By computing the trace, determinant, and rank, show that \(A\) and \(B\) are not similar in each case.

\(A = \left[ \begin{array}{rr} 1 & 2 \\ 2 & 1 \end{array} \right]\), \(B = \left[ \begin{array}{rr} 1 & 1\\ -1 & 1 \end{array} \right]\)
\(A = \left[ \begin{array}{rr} 3 & 1 \\ 2 & -1 \end{array} \right]\), \(B = \left[ \begin{array}{rr} 1 & 1 \\ 2 & 1 \end{array} \right]\)
\(A = \left[ \begin{array}{rr} 2 & 1 \\ 1 & -1 \end{array} \right]\), \(B = \left[ \begin{array}{rr} 3 & 0 \\ 1 & -1 \end{array} \right]\)
\(A = \left[ \begin{array}{rr} 3 & 1 \\ -1 & 2 \end{array} \right]\), \(B = \left[ \begin{array}{rr} 2 & -1 \\ 3 & 2 \end{array} \right]\)
\(A = \left[ \begin{array}{rrr} 2 & 1 & 1 \\ 1 & 0 & 1 \\ 1 & 1 & 0 \end{array} \right]\), \(B = \left[ \begin{array}{rrr} 1 & -2 & 1 \\ -2 & 4 & -2 \\ -3 & 6 & -3 \end{array} \right]\)
\(A = \left[ \begin{array}{rrr} 1 & 2 & -3 \\ 1 & -1 & 2 \\ 0 & 3 & -5 \end{array} \right]\), \(B = \left[ \begin{array}{rrr} -2 & 1 & 3 \\ 6 & -3 & -9 \\ 0 & 0 & 0 \end{array} \right]\)

traces \(= 2\), ranks \(= 2\), but \(\det A = -5\), \(\det B = -1\)
ranks \(= 2\), determinants \(= 7\), but \(\func{tr} A = 5\), \(\func{tr} B = 4\)
traces \(= -5\), determinants \(= 0\), but \(rank \; A = 2\), \(rank \; B = 1\)

Show that \(\left[ \begin{array}{rrrr} 1 & 2 & -1 & 0 \\ 2 & 0 & 1 & 1 \\ 1 & 1 & 0 & -1 \\ 4 & 3 & 0 & 0 \end{array} \right]\) and \(\left[ \begin{array}{rrrr} 1 & -1 & 3 & 0 \\ -1 & 0 & 1 & 1 \\ 0 & -1 & 4 & 1 \\ 5 & -1 & -1 & -4 \end{array} \right]\) are not similar.
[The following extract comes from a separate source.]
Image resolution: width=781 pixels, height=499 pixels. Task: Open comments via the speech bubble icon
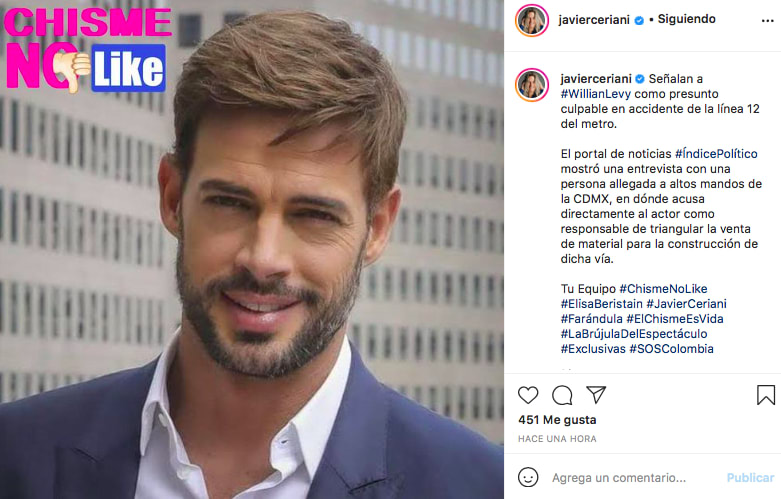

If \(A \sim B\), show that:

\(A^{T} \sim B^{T}\) \(A^{-1} \sim B^{-1}\) \(rA \sim rB\) for \(r\) in \(\mathbb{R}\) \(A^{n} \sim B^{n}\) for \(n \geq 1\)

If \(B = P^{-1}AP\), then \(B^{-1} = P^{-1}A^{-1}(P^{-1})^{-1} = P^{-1}A^{-1}P\).
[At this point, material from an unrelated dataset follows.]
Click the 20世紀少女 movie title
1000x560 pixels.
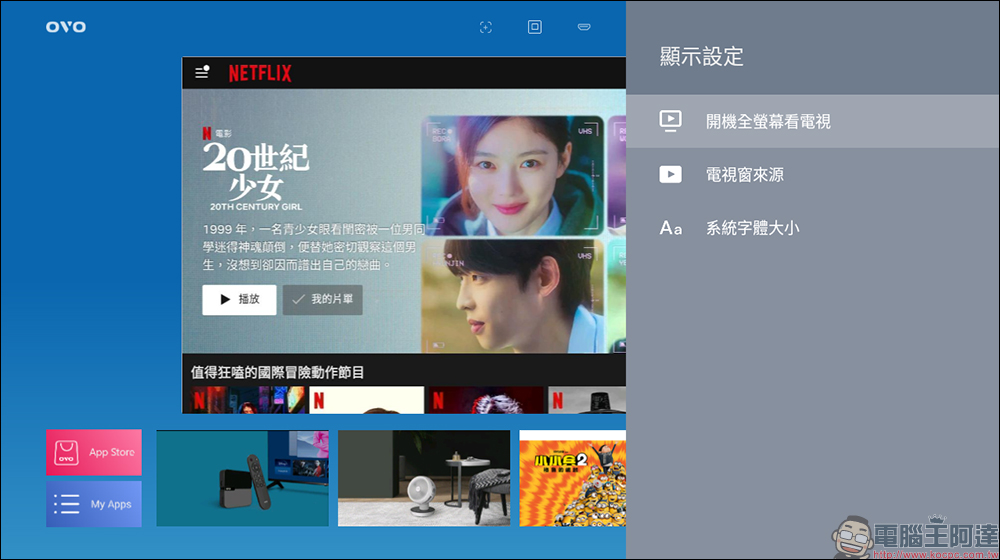[x=256, y=170]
In each case, decide whether the matrix \(A\) is diagonalizable. If so, find \(P\) such that \(P^{-1}AP\) is diagonal.

\(\left[ \begin{array}{rrr} 1 & 0 & 0 \\ 1 & 2 & 1 \\ 0 & 0 & 1 \end{array} \right]\) \(\left[ \begin{array}{rrr} 3 & 0 & 6 \\ 0 & -3 & 0 \\ 5 & 0 & 2 \end{array} \right]\) \(\left[ \begin{array}{rrr} 3 & 1 & 6 \\ 2 & 1 & 0 \\ -1 & 0 & -3 \end{array} \right]\) \(\left[ \begin{array}{rrr} 4 & 0 & 0 \\ 0 & 2 & 2 \\ 2 & 3 & 1 \end{array} \right]\)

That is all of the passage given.